Devagar com
o andor que o santo é de barro
Por Alan Caldas – Editor
É ditado popular. Diz-se quando alguém vai além do
razoável.
E por que se diz?
Porque o andor pode estar podre ou comido pelos cupins. Se for muito rápido,
chacoalha e quebra, e lá se vai o coitadinho do santo, uma linda imagem de
barro que facilmente se destroça.
Devagar com o andor...
Cresci ouvindo isso. E agora gostaria de escrever uns pensamentos, e me vem
essa lembrança:
- Alan, devagar com o andor que o santo é de barro.
Pensamentos não têm mais exigência de solidez intelectual. Já notou?
Vivemos a fase em que a “solidez” dos argumentos só interessa ao interesse
pessoal de cada um.
Se me é favorável é sólido e válido. Se não me é favorável é oco e descartável.
Simples assim. A verdade hoje é o que interessa que seja verdade. Mesmo que
seja falso, se favorecer a pessoa ela aceita como verdadeiro.
Por exemplo:
Jair Bolsonaro foi eleito com magníficos milhões de votos.
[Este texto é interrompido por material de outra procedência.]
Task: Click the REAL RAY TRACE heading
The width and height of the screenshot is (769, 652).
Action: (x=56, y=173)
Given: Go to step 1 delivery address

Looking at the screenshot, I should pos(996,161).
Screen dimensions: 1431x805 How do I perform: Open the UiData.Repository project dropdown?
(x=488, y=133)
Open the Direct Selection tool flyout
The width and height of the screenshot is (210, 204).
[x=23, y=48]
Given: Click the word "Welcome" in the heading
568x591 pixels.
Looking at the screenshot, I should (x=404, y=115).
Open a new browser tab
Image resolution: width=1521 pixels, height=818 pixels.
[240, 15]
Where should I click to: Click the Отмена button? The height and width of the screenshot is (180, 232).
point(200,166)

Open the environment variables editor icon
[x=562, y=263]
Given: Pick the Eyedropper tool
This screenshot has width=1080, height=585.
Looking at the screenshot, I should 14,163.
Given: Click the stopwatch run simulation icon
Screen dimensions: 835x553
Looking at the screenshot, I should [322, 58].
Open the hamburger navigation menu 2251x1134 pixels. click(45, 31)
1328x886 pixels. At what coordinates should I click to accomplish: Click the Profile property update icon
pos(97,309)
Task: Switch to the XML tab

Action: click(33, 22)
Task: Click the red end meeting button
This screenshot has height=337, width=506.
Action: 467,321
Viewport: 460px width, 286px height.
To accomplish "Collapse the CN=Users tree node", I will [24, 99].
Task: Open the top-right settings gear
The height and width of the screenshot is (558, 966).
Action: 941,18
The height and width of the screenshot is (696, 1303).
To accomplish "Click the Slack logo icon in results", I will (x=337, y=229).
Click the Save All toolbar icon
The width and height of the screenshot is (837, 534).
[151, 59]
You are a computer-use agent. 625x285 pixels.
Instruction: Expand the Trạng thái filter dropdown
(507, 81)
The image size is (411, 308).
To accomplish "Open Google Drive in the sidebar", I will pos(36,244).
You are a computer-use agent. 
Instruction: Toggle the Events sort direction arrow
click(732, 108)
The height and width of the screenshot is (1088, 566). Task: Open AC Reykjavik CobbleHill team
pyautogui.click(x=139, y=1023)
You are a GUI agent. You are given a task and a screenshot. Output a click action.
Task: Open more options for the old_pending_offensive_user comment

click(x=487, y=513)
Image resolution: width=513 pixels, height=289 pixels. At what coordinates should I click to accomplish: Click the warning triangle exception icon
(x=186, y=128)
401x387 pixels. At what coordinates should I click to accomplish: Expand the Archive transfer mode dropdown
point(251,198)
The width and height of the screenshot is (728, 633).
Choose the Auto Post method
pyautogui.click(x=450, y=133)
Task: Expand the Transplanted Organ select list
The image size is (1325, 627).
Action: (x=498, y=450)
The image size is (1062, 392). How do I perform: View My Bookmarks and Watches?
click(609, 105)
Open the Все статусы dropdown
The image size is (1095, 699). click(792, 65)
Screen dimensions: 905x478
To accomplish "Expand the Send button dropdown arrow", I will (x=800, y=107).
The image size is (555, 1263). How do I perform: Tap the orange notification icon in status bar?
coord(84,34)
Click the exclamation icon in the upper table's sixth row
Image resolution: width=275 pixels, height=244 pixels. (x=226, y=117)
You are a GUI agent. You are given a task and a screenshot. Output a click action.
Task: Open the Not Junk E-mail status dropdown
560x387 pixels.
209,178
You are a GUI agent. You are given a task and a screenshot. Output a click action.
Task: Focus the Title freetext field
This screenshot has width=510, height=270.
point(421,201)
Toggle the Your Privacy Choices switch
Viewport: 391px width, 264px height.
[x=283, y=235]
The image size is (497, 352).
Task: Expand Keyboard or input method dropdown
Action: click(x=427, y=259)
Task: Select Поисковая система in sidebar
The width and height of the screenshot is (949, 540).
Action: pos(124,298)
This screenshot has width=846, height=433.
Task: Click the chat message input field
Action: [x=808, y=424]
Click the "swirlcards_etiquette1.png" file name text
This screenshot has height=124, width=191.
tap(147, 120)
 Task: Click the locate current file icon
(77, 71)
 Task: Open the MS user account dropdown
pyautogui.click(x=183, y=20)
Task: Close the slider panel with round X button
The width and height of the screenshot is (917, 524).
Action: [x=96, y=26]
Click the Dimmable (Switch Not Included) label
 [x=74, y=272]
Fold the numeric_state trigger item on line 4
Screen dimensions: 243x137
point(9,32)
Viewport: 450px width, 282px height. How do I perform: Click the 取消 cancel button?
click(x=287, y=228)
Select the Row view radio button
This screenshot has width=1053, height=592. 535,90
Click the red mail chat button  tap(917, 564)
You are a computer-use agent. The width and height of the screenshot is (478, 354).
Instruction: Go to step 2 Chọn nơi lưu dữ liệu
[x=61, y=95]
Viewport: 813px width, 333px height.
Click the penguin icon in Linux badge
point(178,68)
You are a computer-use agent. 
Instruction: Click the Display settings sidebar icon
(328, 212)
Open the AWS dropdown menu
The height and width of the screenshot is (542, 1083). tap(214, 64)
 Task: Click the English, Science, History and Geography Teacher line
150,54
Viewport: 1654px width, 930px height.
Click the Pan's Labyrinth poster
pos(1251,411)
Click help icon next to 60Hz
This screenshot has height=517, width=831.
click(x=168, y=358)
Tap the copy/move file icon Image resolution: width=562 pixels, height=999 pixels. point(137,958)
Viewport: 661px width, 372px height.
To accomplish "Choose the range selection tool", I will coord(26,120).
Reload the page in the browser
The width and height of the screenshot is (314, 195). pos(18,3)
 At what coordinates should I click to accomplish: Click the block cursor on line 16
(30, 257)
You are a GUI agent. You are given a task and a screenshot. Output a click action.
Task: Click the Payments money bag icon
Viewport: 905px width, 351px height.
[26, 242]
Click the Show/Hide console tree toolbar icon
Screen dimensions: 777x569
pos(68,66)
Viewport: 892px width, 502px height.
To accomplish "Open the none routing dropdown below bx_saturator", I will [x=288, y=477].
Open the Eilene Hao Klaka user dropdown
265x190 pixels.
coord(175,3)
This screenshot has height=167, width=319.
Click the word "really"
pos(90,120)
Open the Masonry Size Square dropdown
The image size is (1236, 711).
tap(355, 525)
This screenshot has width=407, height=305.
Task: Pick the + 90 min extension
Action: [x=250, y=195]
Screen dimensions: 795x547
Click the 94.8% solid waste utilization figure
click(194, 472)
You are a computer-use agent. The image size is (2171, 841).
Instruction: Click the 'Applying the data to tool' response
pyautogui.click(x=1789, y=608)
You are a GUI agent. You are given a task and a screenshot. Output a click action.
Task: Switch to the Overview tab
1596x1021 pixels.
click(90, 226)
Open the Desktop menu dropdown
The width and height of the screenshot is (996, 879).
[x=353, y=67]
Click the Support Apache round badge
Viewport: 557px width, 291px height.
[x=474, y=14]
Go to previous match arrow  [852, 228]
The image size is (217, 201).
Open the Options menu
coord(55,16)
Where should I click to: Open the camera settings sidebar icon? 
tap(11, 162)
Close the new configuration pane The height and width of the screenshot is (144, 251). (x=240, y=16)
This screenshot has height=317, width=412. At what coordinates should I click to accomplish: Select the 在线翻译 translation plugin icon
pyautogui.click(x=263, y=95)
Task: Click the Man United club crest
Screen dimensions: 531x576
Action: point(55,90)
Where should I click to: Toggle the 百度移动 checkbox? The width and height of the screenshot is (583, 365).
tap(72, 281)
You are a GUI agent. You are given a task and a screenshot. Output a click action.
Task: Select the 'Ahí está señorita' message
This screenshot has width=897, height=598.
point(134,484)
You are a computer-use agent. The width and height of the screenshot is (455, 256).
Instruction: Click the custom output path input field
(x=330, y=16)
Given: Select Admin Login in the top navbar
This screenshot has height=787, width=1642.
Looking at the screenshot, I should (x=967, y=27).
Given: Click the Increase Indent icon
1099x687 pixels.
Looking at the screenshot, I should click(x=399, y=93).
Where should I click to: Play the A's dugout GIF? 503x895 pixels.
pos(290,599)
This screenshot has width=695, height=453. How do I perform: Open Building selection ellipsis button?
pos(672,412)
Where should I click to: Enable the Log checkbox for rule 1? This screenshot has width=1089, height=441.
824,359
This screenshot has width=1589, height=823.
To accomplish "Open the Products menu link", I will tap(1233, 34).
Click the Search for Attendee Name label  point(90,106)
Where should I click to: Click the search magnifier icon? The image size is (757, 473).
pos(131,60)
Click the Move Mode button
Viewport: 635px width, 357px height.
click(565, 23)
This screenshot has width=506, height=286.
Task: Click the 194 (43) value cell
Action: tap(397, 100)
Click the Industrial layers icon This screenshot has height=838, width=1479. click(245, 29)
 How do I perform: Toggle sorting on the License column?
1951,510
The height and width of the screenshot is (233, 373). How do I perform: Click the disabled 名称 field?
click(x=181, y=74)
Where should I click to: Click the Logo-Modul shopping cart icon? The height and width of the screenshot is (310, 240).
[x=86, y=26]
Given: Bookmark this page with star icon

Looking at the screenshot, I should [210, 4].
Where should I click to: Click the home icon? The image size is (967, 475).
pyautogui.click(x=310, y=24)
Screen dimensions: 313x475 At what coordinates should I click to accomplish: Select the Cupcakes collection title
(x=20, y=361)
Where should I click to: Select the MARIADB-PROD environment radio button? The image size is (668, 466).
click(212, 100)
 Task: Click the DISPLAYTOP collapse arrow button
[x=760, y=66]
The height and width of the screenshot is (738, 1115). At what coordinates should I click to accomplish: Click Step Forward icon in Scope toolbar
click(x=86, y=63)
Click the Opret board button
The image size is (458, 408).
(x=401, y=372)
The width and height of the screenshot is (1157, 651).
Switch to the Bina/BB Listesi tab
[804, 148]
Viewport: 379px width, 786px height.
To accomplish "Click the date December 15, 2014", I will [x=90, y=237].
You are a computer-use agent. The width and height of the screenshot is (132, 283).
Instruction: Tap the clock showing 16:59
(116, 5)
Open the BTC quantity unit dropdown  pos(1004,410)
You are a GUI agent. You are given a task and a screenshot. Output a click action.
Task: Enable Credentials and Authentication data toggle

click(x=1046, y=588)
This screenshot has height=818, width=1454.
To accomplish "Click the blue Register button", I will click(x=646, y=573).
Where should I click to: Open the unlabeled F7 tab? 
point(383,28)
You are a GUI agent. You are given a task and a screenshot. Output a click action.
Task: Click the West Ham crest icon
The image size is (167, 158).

Coisa linda. Seu
andor carrega a esperança de dezenas de milhões de brasileiros. E ele disputou
no voto. Na honra. Na duríssima escolha social. E se elegeu com garbo.
Agora, porém, inventa confrontos. Põe os que gostam dele contra as
instituições, que representam a toda a população. Bolsonaro foi eleito, mas
parece querer governar sem oposição. Isso não é novo em governo. É velho.
Nenhum governante quer oposição. Governar sozinho é que é bem bom. Mas isso não
é democracia. Na democracia, governar é mais tenso.
O general Golbery do Couto e Silva, por exemplo, o gênio intelectual dos
governos militares de 1964, disse que governar com democracia é difícil. Disse
o óbvio mas nem sempre sabido. Golbery sabia que governo é prato que se come
pelas beiradas, como mingau quente. Inteligente que era, Golbery sacou que a distensão
do regime seria a morte do governo militar. E, dito e feito. Caiu. E caiu
porque? Porque o santo da caserna era igualmente de barro.
Golbery faz falta. Diferente dos grotescos e grosseiros, um governante
inteligente e polido deixa sempre saudade.
Bolsonaro não percebeu ainda que o andor governamental carrega um santo de
barro. Não viu que tentar criar confronto contra as instituições pode acordar
os zumbis, pode fazer a população perceber mais claramente que o Conto de Fadas
que o Estado como um todo nos conta e quer que acreditemos que seja verdade, é,
de fato, um pesadelo de terror e insanidade econômico e social.
Toda essa cantilena e balbúrdia podem deixar às claras as cavernosas
contradições deste país. Pode furar o véu da ideologia, e o que virá para a
realidade ninguém controlará. Pode fazer acordar quem não interessa ao Sistema
acordar, e esse ser poderá se dar conta de que o Brasil é o país do demérito,
não do mérito. E, acima de tudo, pode fazer as pessoas perceberem que
carregamos santos de barro com um andor para lá de podre.
Excite as mentes demais e elas acordarão. E só um tolo abriria um paradoxo
incontrolável numa sociedade que precisa de paz e resignação para continuar
existindo.
Creio que alguém deveria carinhosamente dizer ao nosso presidente aquilo que
toda família que presta diz para seus filhos, quando os vê indo além da medida
do razoável:
- Devagar com o andor, o santo é de barro!